The other two key sessions I attended were the CloudForms Roadmap and the Cloud Infrastructure Roadmap sessions. On the CloudForms side, it has been a busy 6 months for RedHat culminating with the launch of CloudForms 3.2 just last week. There was so much released in the session that I can’t imagine communicating the unique features that will resonate with each of you, but the highlights for me were the inclusion of what Red Hat is calling “Providers” which are essentially control mechanism for services or tools. Of particular interest to the rhipe community was the inclusion of a Provider for Microsoft System Center Virtual Machine Manager, yep that means that CloudForms has even more capabilities in the Hyper-V space. In addition, there is now support for bare-metal, which takes CloudForms from the vitualization layer to the Infrastructure layer, which will help Service Providers better manage their infrastructure with insights into the health of the physical layer.

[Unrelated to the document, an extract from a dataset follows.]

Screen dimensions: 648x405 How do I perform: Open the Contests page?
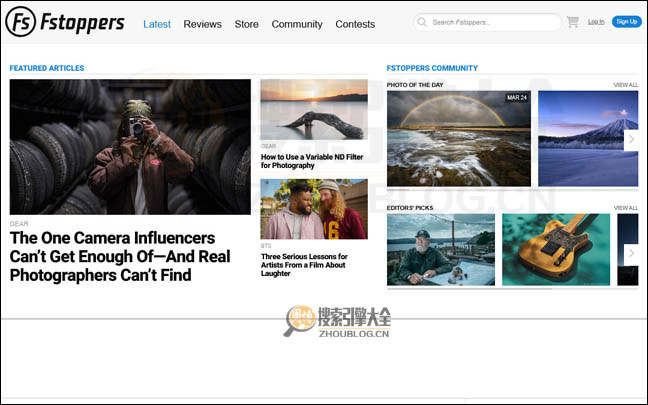[355, 24]
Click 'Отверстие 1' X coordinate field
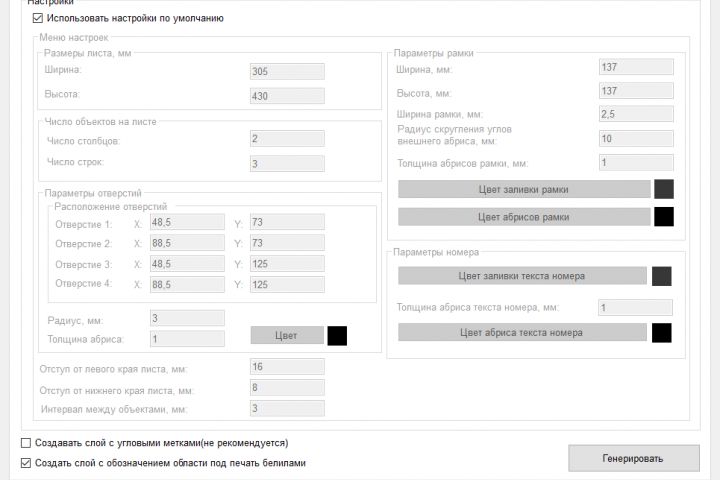Image resolution: width=720 pixels, height=480 pixels. (186, 222)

Perhaps the best nugget, however, was that I learned that the Sr Principal Product Manager for CloudForms, John Hardy, maintains a blog all about it at http://www.cloudformsnow.com/. John will be adding the roadmap slides to his blog shortly.
I went directly from the CloudForms roadmap to the Cloud Infrastructure roadmap, which was a high level review of Red Hat Enterprise Virtualization, Red Hat OpenStack Platform, Red Hat Satellite, as well as Red Hat CloudForms, and finally an intro to a fantastic new solution available now for RHEL but coming soon to CloudForms for Clouds called Red Hat Access Insights.
Suffice it to say the Cloud Infrastructure has come a long way, in fact right after this session I was able to see the beginning of a session led by Produban, Grupo Santander’s technology company which specializes in the continuous design and operation of IT infrastructures, in which they reviewed how they built an IaaS and PaaS solution for their parent company, one of the worlds largest banks, on Red Hat Cloud Infrastructure along with OpenShift (PaaS).
The basic highlights are that between June and December of 2015, each of these core components of the Cloud Infrastructure offering will be launching new dot versions or releases, making it even more powerful for Service Providers of all sizes even those that services the most demanding customers in the world.
I did want to spend a few words on Access Insights which it launched here at Summit. Here’s the press release, but for me what they’ve done is awesome. They’ve taken the millions of support instances that they have helped solve and turned that knowledge into a predictive tool that will help nip problems in the bud before they become big threats.
Circling back to the idea of customer experience and engagement rather than support, you can see that they are putting their money where their mouth is.